New test taps nose pokes as a proxy for social motivation in mice | Spectrum | Autism Research News

Nosing around: Mice that receive a social reward after poking their noses in a hole (top) tend to spend more time near that hole compared with controls given no reward (bottom), position heatmaps show.

A new assay measures how much effort a mouse exerts to interact with another mouse and gauges the animal’s level of engagement in the interaction.

The test could help scientists decipher social motivation, which tends to be diminished in autistic people.

Motivation is difficult to gauge in other common tests of mouse sociability, including the social conditioned place preference assay and the three-chamber test, says study investigator Susan Maloney, assistant professor of psychiatry at Washington University in St. Louis, Missouri.

Researchers can directly measure social motivation by training mice to press a lever in a cage to gain access to another rodent. But social motivation has multiple components: social reward seeking — the effort exerted to seek out others — and social orienting, the level of engagement with another individual.

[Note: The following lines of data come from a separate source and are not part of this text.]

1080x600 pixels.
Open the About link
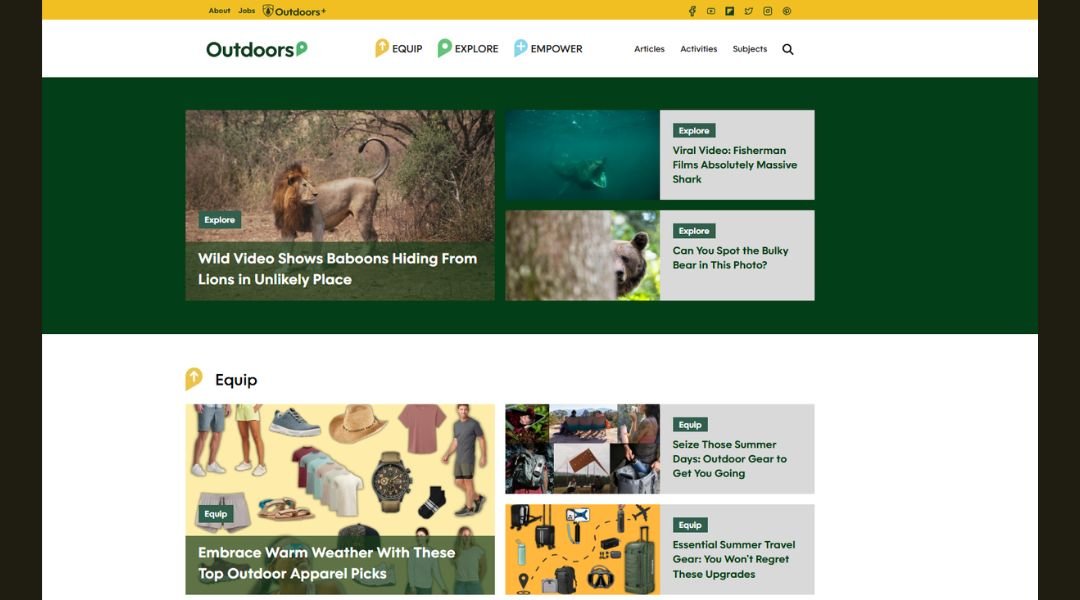(219, 10)
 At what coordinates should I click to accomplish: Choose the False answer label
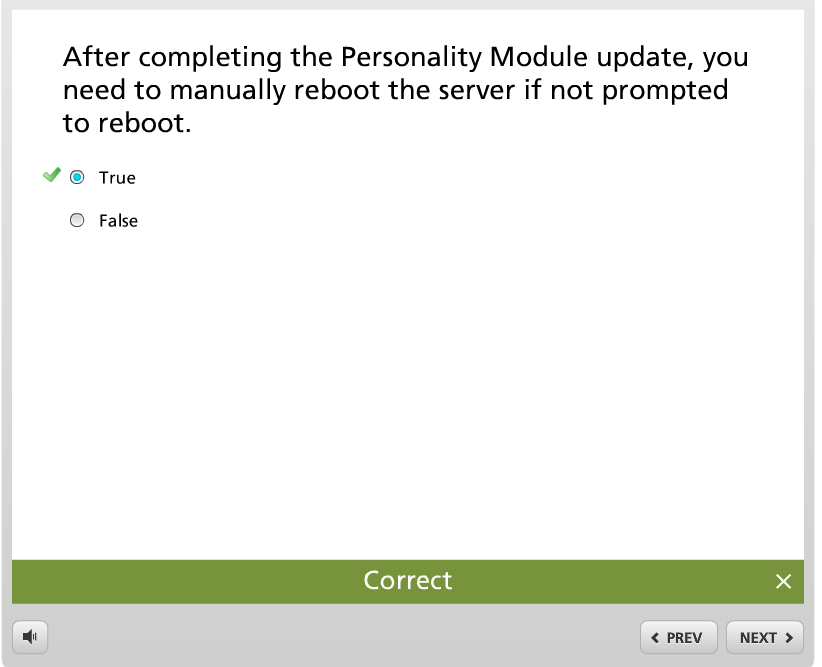(118, 221)
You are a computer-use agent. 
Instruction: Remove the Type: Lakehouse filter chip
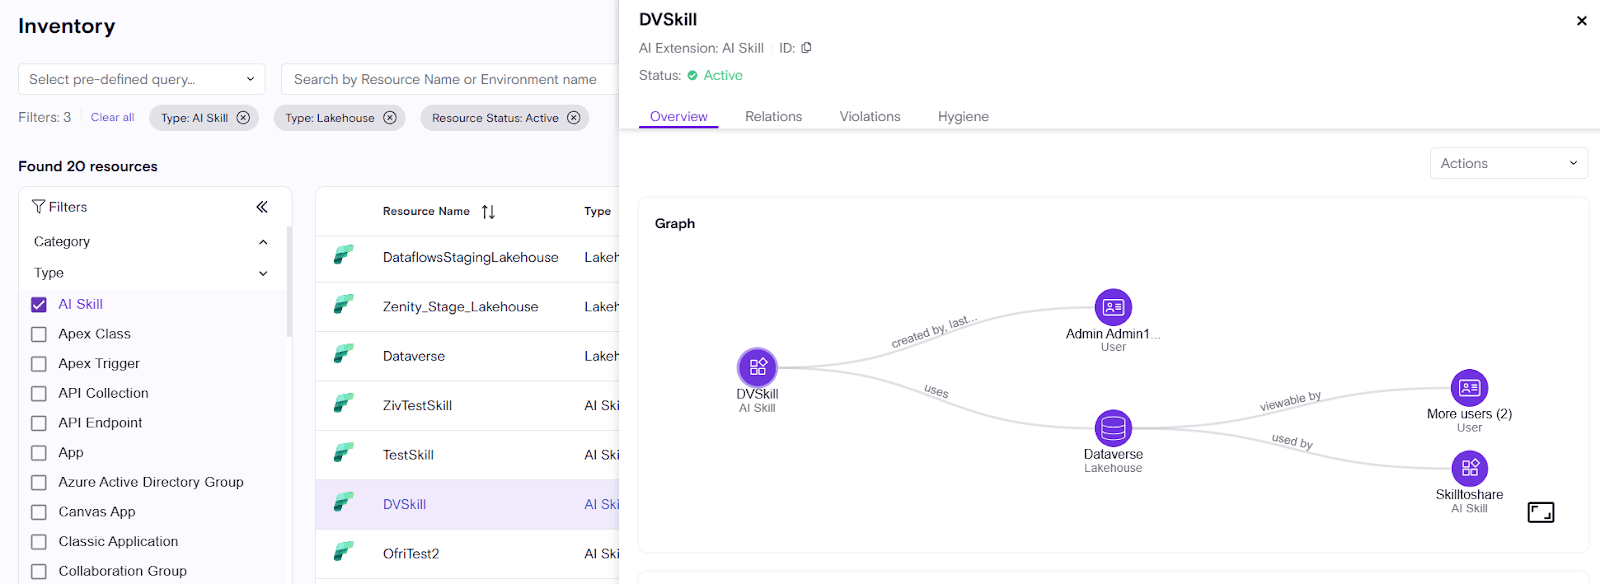point(390,118)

“We wanted to take it a step further by being able to probe the different aspects of social motivation,” Maloney says. By developing a similar operant conditioning task and fixing a video camera to the test chamber, the researchers can assess both social reward seeking and orienting behaviors, Maloney says.

“It’s exciting that the study couples the video analysis with behavioral output,” says Kally O’Reilly Sparks, assistant professor of clinical neurobiology in psychiatry at Columbia University in New York, who did not take part in the research. “Often we as scientists take a single and simplified readout of a behavior, such as lever presses, without taking into account other aspects of the animal behavior that may help to interpret our data,” she says.

It’s “very useful” work, agrees Yevgenia Kozorovitskiy, associate professor of neurobiology at Northwestern University in Evanston, Illinois, who was not involved in the study. “The quantitative readout [is] advantageous over three-chamber social approach tests and observing open-ended social interactions,” she adds.

In the new study, Maloney and her colleagues placed mice in a chamber containing two nose-sized holes for a variety of tests. In one setup, a mouse had to poke its nose into one of the holes to open a window into another mouse’s chamber for 12 seconds. In another setup, poking the same hole opens the window to reveal a blank wall.

In both cases, mice learned to discriminate between the “active” and “inactive” holes, but those who received a social reward repeated the behavior more frequently, the study shows. They also spent much of the 12 seconds interacting with the other mouse — a sign of social orienting.

Poking persistence: Some socially motivated mice poked their noses through the hole hundreds of times in hopes of meeting a playmate.

The researchers progressively made the task harder, increasing the required number of nose pokes by three with each successive reward. Mice that were rewarded with another mouse exerted more effort than controls, suggesting they are strongly motivated to seek social rewards, the researchers say. (One particularly motivated mouse managed 350 nose pokes in one hour.)

Yet sociability appears to be highly variable, the study found. Some mice learned to open the window but showed little interest in interacting with their companion. These traits remained consistent across the three-day test period, suggesting they may reflect innate social differences, the researchers say.

And male mice show more reward seeking and social orienting than their female counterparts, the results found. Further analysis of sex-specific social behavior may shed light on why autistic boys tend to find social interactions less rewarding than girls with the condition, Maloney says.

The researchers then tested the assay on mice lacking the gene SHANK3, a gene linked to autism and Phelan-McDermid syndrome. Previous studies suggest that mice missing both copies of the gene have social impairments, but those lacking one copy — reminiscent of people with the condition — appeared to socialize typically.

In the new assay, mice missing one or both copies of SHANK3 chose access to another mouse less often than their wildtype littermates did and spent less time interacting with their companion. The effect was particularly pronounced in male mice lacking the gene. The findings hint that the assay is more sensitive than previous methods and may detect social deficits in other knockout models, Maloney says.

In contrast, mice treated with a drug that blocks receptors for the social hormone oxytocin showed typical orienting behavior but less social reward seeking. The biggest effect was seen among females, suggesting that social motivation may depend on different brain circuits in males and females, the researchers say.

Maloney and her colleagues hope to map the brain circuits involved in social orienting and social reward seeking and explore how autism-linked genes affect these circuits. But it’s unclear whether the assay — which requires the animal to associate nose-poking with a social reward — would work in animals with learning problems or high rates of anxiety, says Hanna Hörnberg, group leader at the Max Delbrück Center for Molecular Medicine in Berlin, Germany, who was not involved in the work.

And probing how the neural pathways differ between mice that are willing to work for social reward compared with their less motivated littermates “would be a very compelling approach,” says Kozorovitskiy.